Authors: Soumya Sanyal, Xiang Ren
Paper reference: https://arxiv.org/pdf/2108.13654.pdf

Contribution

The paper proposes Discretized Integrated Gradients (DIG), which allows effective attribution along non-linear interpolation paths. Specifically, it monotonically interpolates between the input word embedding and baseline such that the intermediate points are close to real data samples. This would ensure that the interpolated points are more representative of the word embedding distribution, enabling more faithful model gradient computations.

(The blue line, DIG, is a bit misleading…)

Details

Drawbacks of Integrated Gradient (IG)

In IG, the interpolated points are not necessarily representative of the discrete word embedding distribution and can be very far-off from any original word in the embedding space. Using these out-of-distribution intermediate inputs to calculate gradients can lead to sub-optimal attributions.

Discretized Integrated Gradients (DIG)

Procedure

For a given input word embedding,
(1) Find an anchor word. First search for an anchor word (AnchorSearch) from the vocabulary that can be considered as the next interpolation point.
(2) Perturb the anchor word. Since the anchor point need not be monotonic w.r.t. the given input, the paper then optimally perturb the dimensions of the anchor word so that they satisfy the monotonicity constraints (Monotonize, for Riemann summation).
(3) This perturbed point becomes our first interpolation.

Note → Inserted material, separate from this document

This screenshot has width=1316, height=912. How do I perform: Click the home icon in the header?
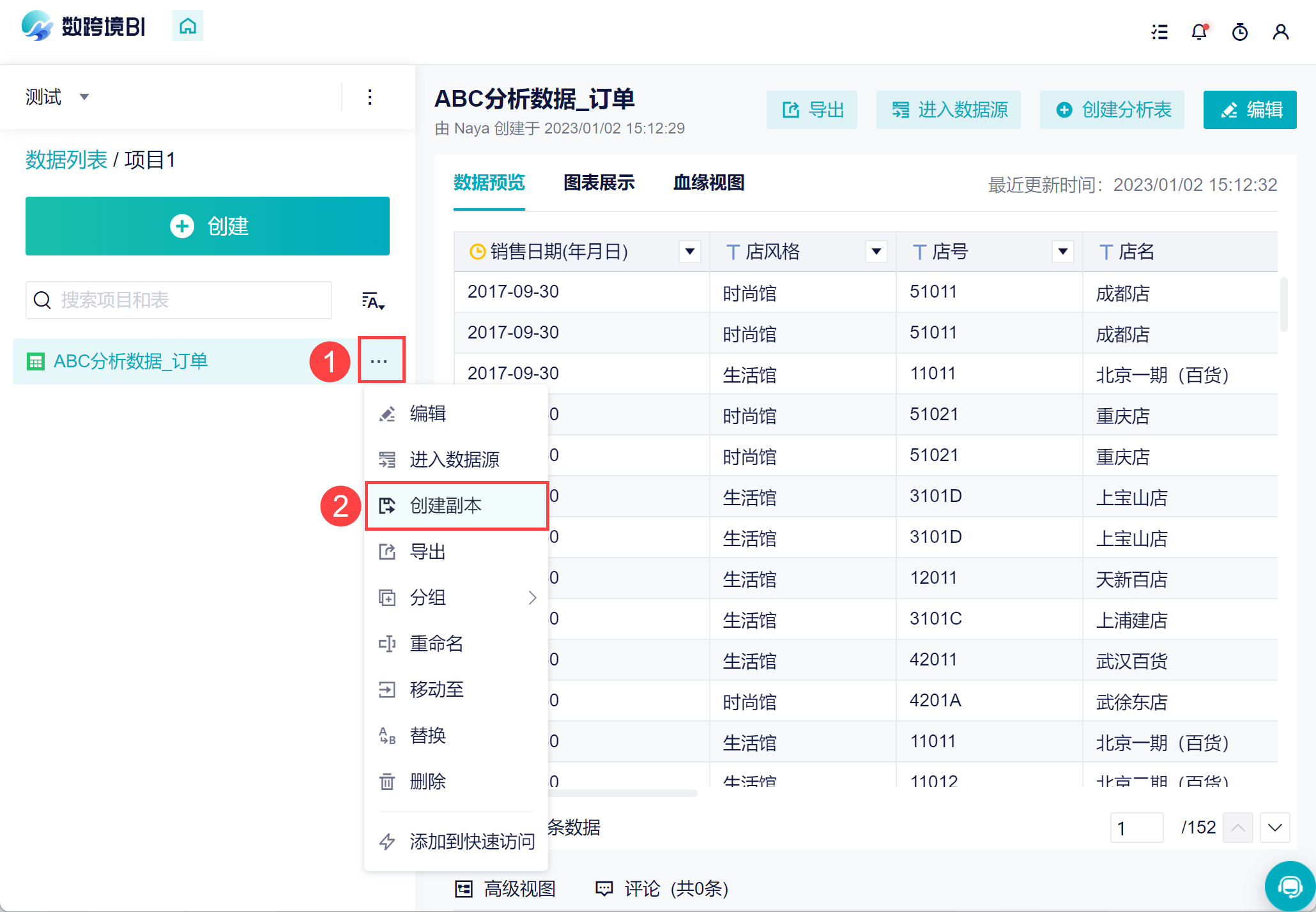(187, 26)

For subsequent interpolation points, repeat the above steps using the previous anchor and perturbed points.

Comments

(1) It seems like each time the moved distance between interpolation points $x_i$ and $x_{i+1}$ is varying (based on where the perturbation point is). Is it possible that the first $m-1$ interpolation points are clustered together and far way from the last interpolation point?
(2) After perturbation of anchor words, the remaining embedding is still not “real”. From Table 4, it seems like anchor selection does not make the performance much better.
(3) In Table 4, the DIG-MaxCount method does make the word approximation error low, but its performance is not as good as DIG-Greedy. How that explain the advantage of being close to real word embeddings?